Le 16 janvier, bombardement intense de deux heures sur Lorient ; les religieuses et leurs élèves sont terrées dans la cave et le sous-sol : elles prient, chantent et sortent indemnes de ce brasier… mais les Lorientais ne peuvent plus rester chez eux, vingt mille personnes vont quitter la ville en quelques jours, chacun selon ses moyens (train, voiture, vélo, charrette...) et par centaines, ils viennent demander asile à nos sœurs. « Caudan se montre secourable, celui qui peut loger un malheureux le fait » ; les religieuses de Lanester ne savent plus où aller ; « venez, nous vous attendons avec impatience » leur disent leurs consœurs de Caudan et le soir « nous voyons arriver, perchées sur des charrettes de déménagement nos chères sœurs voisines, elles sont pâles et fatiguées ; nous nous trouvons une trentaine ce soir là à table et malgré tant de misères, nous sommes joyeuses ».

Ensemble, elles créent un centre d’accueil dans la communauté pour venir secourir tous ces réfugiés ; les deux classes de la vieille maison sont transformées en « hôtellerie », une cantine fonctionne à la boulangerie Hellegouarch, et tous ces malheureux peuvent se restaurer, en attente de se diriger vers d’autres lieux de repli.

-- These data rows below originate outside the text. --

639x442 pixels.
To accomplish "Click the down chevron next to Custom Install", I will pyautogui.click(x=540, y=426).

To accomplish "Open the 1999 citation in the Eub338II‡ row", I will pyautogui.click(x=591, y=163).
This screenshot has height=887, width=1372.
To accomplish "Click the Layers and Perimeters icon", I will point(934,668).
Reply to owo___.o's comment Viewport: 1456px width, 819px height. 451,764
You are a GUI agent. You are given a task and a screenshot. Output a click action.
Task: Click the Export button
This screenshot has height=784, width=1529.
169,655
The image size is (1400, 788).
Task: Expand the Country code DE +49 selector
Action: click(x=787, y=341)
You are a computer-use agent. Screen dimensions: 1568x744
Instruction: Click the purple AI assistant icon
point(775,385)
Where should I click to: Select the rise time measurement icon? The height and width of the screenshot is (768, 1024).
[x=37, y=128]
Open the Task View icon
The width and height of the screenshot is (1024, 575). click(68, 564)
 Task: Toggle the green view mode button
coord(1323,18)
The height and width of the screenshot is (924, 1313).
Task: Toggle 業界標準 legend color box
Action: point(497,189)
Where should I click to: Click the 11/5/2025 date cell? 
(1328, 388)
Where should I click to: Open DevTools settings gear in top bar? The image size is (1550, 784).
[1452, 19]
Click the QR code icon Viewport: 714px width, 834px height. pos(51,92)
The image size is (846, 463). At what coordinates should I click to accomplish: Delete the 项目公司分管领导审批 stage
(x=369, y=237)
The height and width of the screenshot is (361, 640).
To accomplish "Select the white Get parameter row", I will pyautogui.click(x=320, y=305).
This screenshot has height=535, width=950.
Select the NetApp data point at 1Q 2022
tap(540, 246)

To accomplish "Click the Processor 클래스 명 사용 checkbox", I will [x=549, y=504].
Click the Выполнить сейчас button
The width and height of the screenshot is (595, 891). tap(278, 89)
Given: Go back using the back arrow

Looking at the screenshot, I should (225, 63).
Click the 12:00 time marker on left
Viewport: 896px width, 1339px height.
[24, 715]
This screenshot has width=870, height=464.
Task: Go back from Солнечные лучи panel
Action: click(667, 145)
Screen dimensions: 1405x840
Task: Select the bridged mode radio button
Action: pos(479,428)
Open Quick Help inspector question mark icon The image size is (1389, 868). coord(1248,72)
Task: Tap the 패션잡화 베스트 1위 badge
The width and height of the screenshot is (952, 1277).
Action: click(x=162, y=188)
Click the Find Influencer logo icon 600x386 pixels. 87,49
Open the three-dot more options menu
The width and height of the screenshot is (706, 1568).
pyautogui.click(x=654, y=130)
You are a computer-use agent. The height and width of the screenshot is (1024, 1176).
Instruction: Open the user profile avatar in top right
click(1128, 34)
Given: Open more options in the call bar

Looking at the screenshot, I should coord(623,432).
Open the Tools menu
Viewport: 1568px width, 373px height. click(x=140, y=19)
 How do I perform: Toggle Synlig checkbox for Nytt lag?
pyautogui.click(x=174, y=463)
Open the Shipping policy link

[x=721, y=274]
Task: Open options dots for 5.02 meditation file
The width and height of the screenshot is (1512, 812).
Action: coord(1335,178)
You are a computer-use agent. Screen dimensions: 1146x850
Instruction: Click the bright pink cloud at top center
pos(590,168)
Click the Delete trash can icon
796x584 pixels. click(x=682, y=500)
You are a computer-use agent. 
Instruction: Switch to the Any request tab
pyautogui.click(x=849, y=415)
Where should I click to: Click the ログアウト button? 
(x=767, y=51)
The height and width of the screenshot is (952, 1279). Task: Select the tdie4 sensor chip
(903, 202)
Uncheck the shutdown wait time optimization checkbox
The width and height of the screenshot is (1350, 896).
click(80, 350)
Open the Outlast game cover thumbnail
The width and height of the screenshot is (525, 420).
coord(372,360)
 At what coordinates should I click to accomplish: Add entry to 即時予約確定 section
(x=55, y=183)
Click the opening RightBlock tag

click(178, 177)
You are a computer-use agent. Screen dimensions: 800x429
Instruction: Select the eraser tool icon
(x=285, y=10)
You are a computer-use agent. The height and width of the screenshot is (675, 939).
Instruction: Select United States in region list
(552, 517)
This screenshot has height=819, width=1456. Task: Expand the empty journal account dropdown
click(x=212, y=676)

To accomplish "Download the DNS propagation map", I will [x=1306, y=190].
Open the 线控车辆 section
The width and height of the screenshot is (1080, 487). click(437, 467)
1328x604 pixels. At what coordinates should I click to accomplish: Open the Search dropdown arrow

Les sœurs se font « Filles de la Charité » pour servir tout ce monde dont la détresse est grande.

Le 24 janvier, la gendarmerie de Lorient se replie sur Caudan, pour atterrir où ?... à l’école ! Ils sont 90 gendarmes et vont rester dans les murs jusqu’en mars, jusqu’au jour où l’organisation « Totd » viendra les remplacer. Elles verront arriver des ouvriers de tous pays travailler avec et sous les ordres de l’occupant.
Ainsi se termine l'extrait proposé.